• BRIEF: Print every line of the listing below, starting with the line that holds "This screenshot has height=768, width=1366." and going on through the line that holds "954x716 pixels. At", both included, and print nothing else.

----- DATA SHOWN

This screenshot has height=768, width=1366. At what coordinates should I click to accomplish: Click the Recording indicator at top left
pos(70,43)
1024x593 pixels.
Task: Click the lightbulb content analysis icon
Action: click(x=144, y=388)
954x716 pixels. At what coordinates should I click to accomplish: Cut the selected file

----------
----- DATA SHOWN

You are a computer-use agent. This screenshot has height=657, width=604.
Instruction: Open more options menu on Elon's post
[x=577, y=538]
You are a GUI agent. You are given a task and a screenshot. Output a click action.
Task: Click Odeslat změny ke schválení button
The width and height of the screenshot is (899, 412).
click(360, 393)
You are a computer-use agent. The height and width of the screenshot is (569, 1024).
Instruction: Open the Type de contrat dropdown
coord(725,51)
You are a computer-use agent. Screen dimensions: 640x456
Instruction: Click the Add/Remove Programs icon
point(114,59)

----------
----- DATA SHOWN

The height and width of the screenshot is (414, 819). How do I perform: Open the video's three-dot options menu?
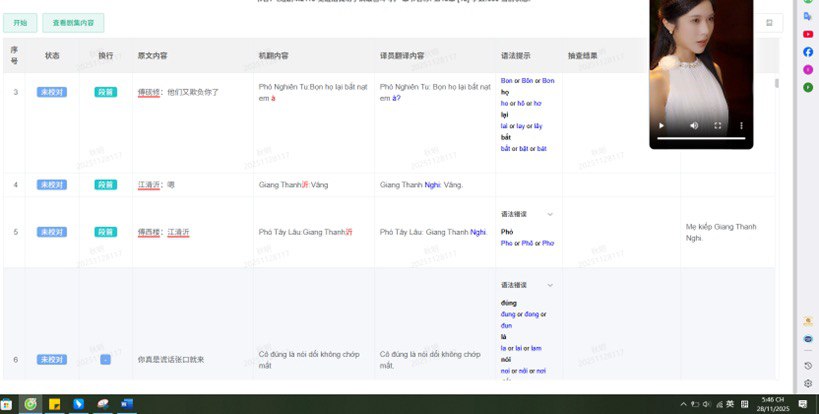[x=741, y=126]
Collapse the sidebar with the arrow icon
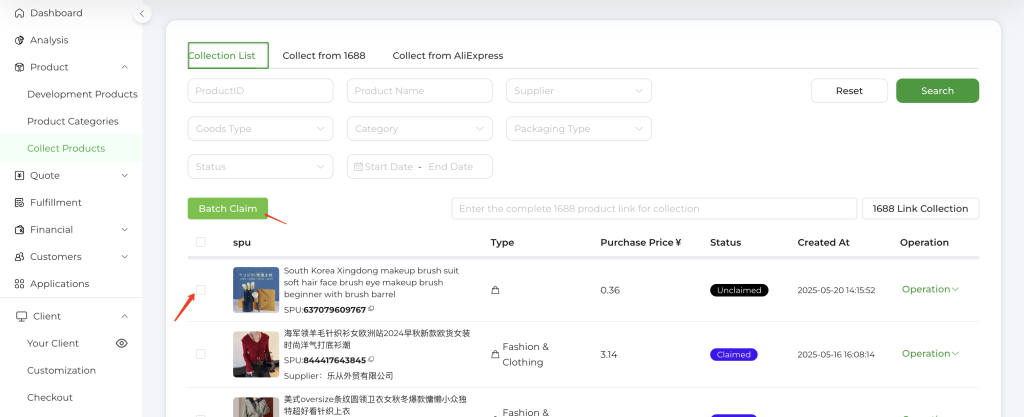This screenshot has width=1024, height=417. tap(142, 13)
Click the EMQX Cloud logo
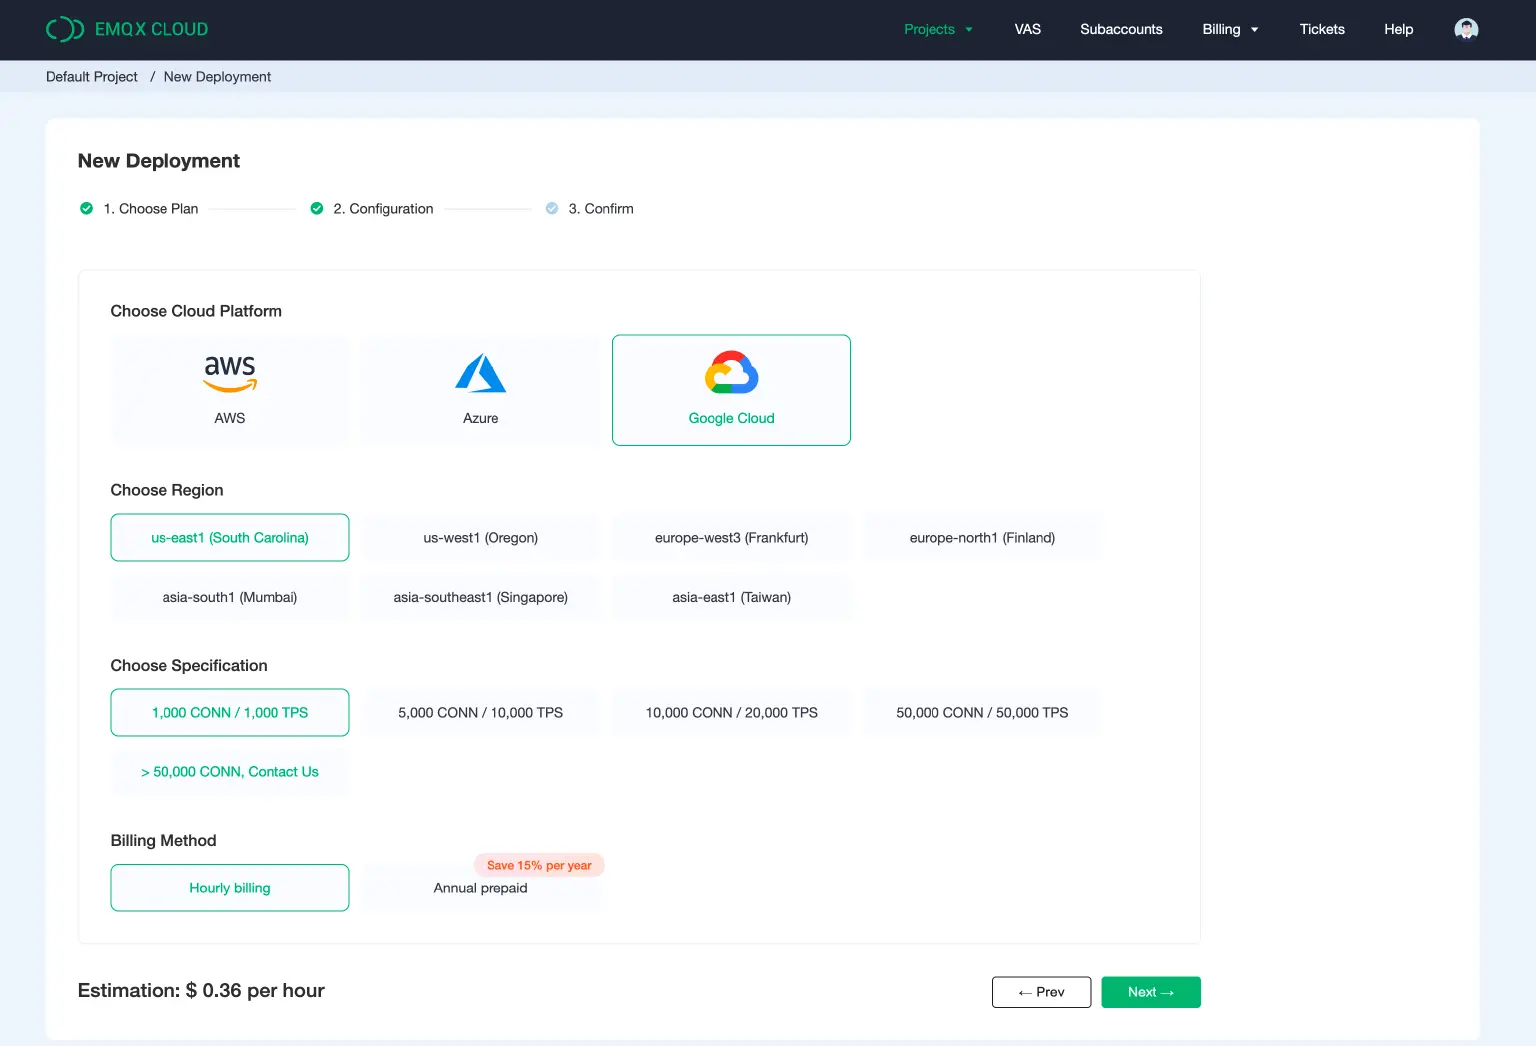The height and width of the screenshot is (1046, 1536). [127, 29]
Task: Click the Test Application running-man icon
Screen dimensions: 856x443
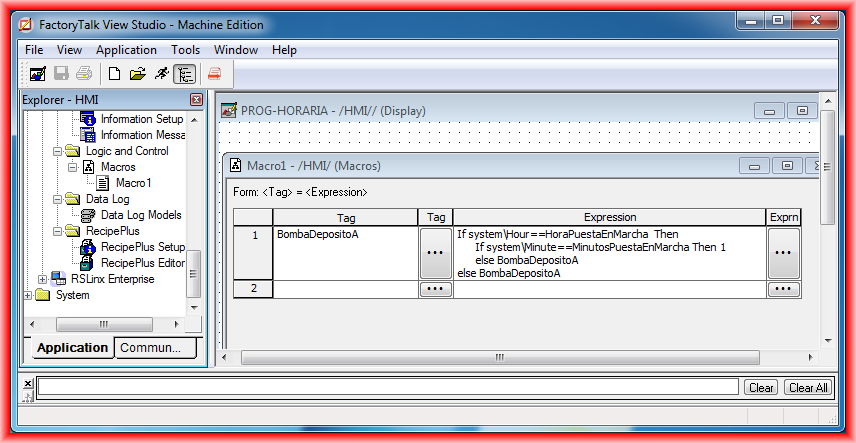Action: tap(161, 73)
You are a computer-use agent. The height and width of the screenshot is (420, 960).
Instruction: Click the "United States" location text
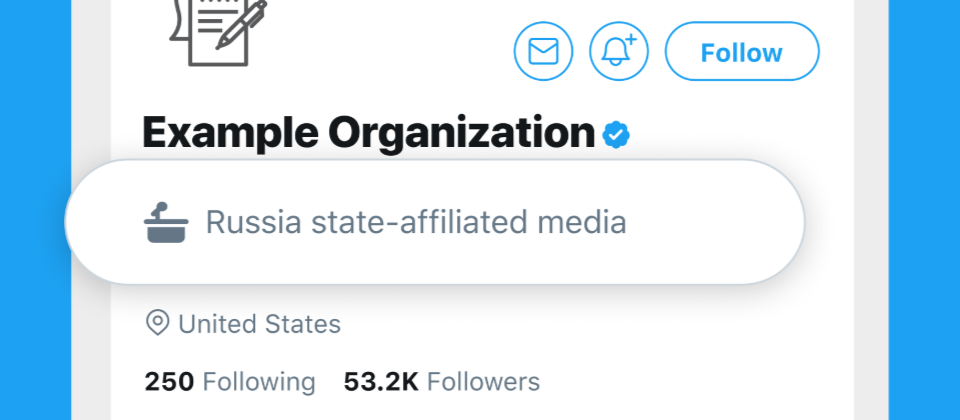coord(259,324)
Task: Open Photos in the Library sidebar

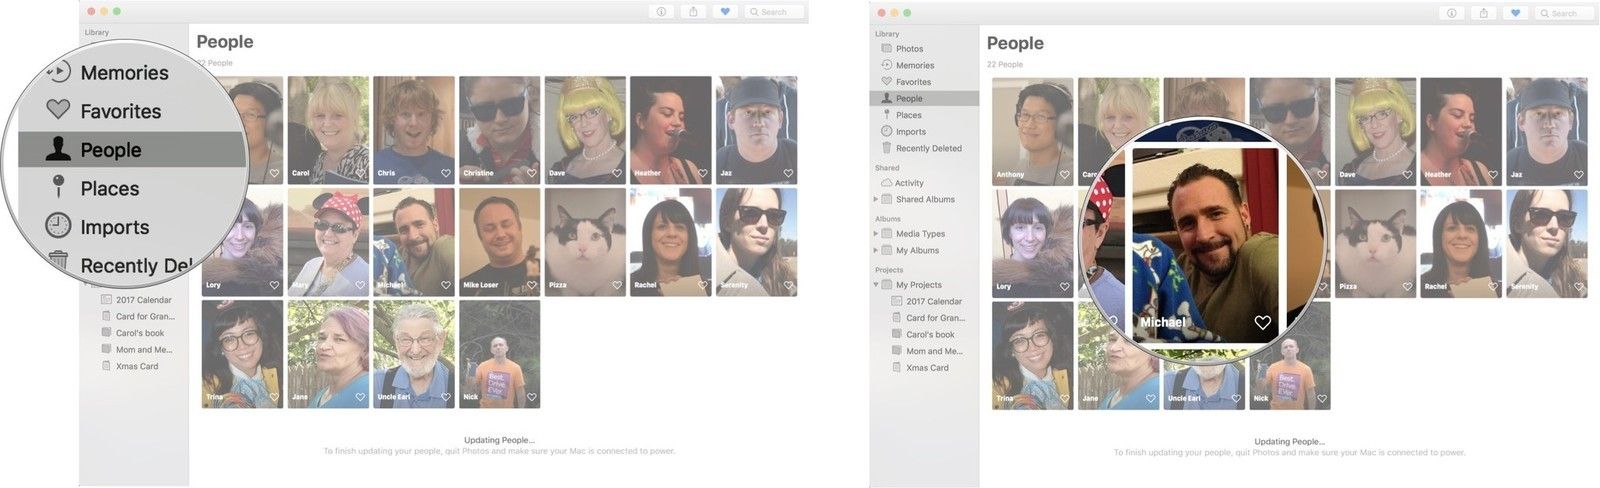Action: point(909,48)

----------

• PROBLEM SOLUTION:
This screenshot has height=768, width=1366. At what coordinates should I click to accomplish: Click the Recording indicator at top left
pos(70,43)
1024x593 pixels.
Task: Click the lightbulb content analysis icon
Action: click(x=144, y=388)
954x716 pixels. At what coordinates should I click to accomplish: Cut the selected file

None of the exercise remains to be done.